▼
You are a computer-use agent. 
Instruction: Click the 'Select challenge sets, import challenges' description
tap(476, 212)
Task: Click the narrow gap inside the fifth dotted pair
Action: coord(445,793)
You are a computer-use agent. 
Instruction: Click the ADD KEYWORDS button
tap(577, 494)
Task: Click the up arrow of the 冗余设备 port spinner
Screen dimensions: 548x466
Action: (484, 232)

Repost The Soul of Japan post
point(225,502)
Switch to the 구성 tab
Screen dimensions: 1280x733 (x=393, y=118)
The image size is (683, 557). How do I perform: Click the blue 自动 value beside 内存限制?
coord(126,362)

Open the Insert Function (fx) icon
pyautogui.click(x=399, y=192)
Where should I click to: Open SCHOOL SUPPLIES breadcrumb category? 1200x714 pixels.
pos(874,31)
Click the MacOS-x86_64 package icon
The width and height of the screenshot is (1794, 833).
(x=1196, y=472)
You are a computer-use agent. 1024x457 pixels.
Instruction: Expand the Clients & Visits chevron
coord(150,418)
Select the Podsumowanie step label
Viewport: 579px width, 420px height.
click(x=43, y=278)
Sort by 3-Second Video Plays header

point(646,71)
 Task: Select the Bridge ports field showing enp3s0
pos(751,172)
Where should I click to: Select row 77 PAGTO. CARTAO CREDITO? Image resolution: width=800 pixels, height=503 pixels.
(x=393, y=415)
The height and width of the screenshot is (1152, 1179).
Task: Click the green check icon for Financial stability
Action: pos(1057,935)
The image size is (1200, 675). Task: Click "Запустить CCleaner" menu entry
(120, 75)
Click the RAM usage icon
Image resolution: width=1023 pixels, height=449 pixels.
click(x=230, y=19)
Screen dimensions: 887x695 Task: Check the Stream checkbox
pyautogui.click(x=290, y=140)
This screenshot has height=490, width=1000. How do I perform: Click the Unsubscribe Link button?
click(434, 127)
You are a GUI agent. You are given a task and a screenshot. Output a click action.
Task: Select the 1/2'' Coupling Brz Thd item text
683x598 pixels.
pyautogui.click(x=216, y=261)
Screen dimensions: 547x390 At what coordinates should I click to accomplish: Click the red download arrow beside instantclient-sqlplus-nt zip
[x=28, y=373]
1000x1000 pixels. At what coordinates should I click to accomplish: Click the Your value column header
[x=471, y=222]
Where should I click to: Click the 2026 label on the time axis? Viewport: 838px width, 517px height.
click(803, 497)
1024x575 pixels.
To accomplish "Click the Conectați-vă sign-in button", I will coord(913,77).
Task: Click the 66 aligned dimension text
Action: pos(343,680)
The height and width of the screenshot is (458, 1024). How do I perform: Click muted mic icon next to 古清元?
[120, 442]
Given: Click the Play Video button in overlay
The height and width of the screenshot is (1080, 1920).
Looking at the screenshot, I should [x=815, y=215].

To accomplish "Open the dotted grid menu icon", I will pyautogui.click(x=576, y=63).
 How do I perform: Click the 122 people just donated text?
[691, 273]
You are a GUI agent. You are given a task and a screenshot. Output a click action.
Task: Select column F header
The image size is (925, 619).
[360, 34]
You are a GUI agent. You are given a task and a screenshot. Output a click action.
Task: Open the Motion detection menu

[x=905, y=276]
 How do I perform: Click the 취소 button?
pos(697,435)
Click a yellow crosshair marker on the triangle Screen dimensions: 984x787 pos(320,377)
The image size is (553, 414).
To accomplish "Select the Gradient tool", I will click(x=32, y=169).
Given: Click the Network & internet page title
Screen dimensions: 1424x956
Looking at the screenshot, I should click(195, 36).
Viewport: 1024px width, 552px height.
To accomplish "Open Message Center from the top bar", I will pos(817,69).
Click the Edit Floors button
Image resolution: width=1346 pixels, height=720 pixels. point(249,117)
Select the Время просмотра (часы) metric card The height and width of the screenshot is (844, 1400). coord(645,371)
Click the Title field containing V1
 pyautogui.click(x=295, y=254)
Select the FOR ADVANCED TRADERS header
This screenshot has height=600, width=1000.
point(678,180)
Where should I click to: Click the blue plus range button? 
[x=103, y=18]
▲
## Exercise goal
Return the data in full, with each line kept exactly as it is.

## Problem solution
You are a computer-use agent. 
Instruction: Click the 'Select challenge sets, import challenges' description
tap(476, 212)
Task: Click the narrow gap inside the fifth dotted pair
Action: coord(445,793)
You are a computer-use agent. 
Instruction: Click the ADD KEYWORDS button
tap(577, 494)
Task: Click the up arrow of the 冗余设备 port spinner
Screen dimensions: 548x466
Action: (484, 232)

Repost The Soul of Japan post
point(225,502)
Switch to the 구성 tab
Screen dimensions: 1280x733 (x=393, y=118)
The image size is (683, 557). How do I perform: Click the blue 自动 value beside 内存限制?
coord(126,362)

Open the Insert Function (fx) icon
pyautogui.click(x=399, y=192)
Where should I click to: Open SCHOOL SUPPLIES breadcrumb category? 1200x714 pixels.
pos(874,31)
Click the MacOS-x86_64 package icon
The width and height of the screenshot is (1794, 833).
(x=1196, y=472)
You are a computer-use agent. 1024x457 pixels.
Instruction: Expand the Clients & Visits chevron
coord(150,418)
Select the Podsumowanie step label
Viewport: 579px width, 420px height.
click(x=43, y=278)
Sort by 3-Second Video Plays header

point(646,71)
 Task: Select the Bridge ports field showing enp3s0
pos(751,172)
Where should I click to: Select row 77 PAGTO. CARTAO CREDITO? Image resolution: width=800 pixels, height=503 pixels.
(x=393, y=415)
The height and width of the screenshot is (1152, 1179).
Task: Click the green check icon for Financial stability
Action: pos(1057,935)
The image size is (1200, 675). Task: Click "Запустить CCleaner" menu entry
(120, 75)
Click the RAM usage icon
Image resolution: width=1023 pixels, height=449 pixels.
click(x=230, y=19)
Screen dimensions: 887x695 Task: Check the Stream checkbox
pyautogui.click(x=290, y=140)
This screenshot has height=490, width=1000. How do I perform: Click the Unsubscribe Link button?
click(434, 127)
You are a GUI agent. You are given a task and a screenshot. Output a click action.
Task: Select the 1/2'' Coupling Brz Thd item text
683x598 pixels.
pyautogui.click(x=216, y=261)
Screen dimensions: 547x390 At what coordinates should I click to accomplish: Click the red download arrow beside instantclient-sqlplus-nt zip
[x=28, y=373]
1000x1000 pixels. At what coordinates should I click to accomplish: Click the Your value column header
[x=471, y=222]
Where should I click to: Click the 2026 label on the time axis? Viewport: 838px width, 517px height.
click(803, 497)
1024x575 pixels.
To accomplish "Click the Conectați-vă sign-in button", I will coord(913,77).
Task: Click the 66 aligned dimension text
Action: pos(343,680)
The height and width of the screenshot is (458, 1024). How do I perform: Click muted mic icon next to 古清元?
[120, 442]
Given: Click the Play Video button in overlay
The height and width of the screenshot is (1080, 1920).
Looking at the screenshot, I should [x=815, y=215].

To accomplish "Open the dotted grid menu icon", I will pyautogui.click(x=576, y=63).
 How do I perform: Click the 122 people just donated text?
[691, 273]
You are a GUI agent. You are given a task and a screenshot. Output a click action.
Task: Select column F header
The image size is (925, 619).
[360, 34]
You are a GUI agent. You are given a task and a screenshot. Output a click action.
Task: Open the Motion detection menu

[x=905, y=276]
 How do I perform: Click the 취소 button?
pos(697,435)
Click a yellow crosshair marker on the triangle Screen dimensions: 984x787 pos(320,377)
The image size is (553, 414).
To accomplish "Select the Gradient tool", I will click(x=32, y=169).
Given: Click the Network & internet page title
Screen dimensions: 1424x956
Looking at the screenshot, I should click(195, 36).
Viewport: 1024px width, 552px height.
To accomplish "Open Message Center from the top bar", I will pos(817,69).
Click the Edit Floors button
Image resolution: width=1346 pixels, height=720 pixels. point(249,117)
Select the Время просмотра (часы) metric card The height and width of the screenshot is (844, 1400). coord(645,371)
Click the Title field containing V1
 pyautogui.click(x=295, y=254)
Select the FOR ADVANCED TRADERS header
This screenshot has height=600, width=1000.
point(678,180)
Where should I click to: Click the blue plus range button? 
[x=103, y=18]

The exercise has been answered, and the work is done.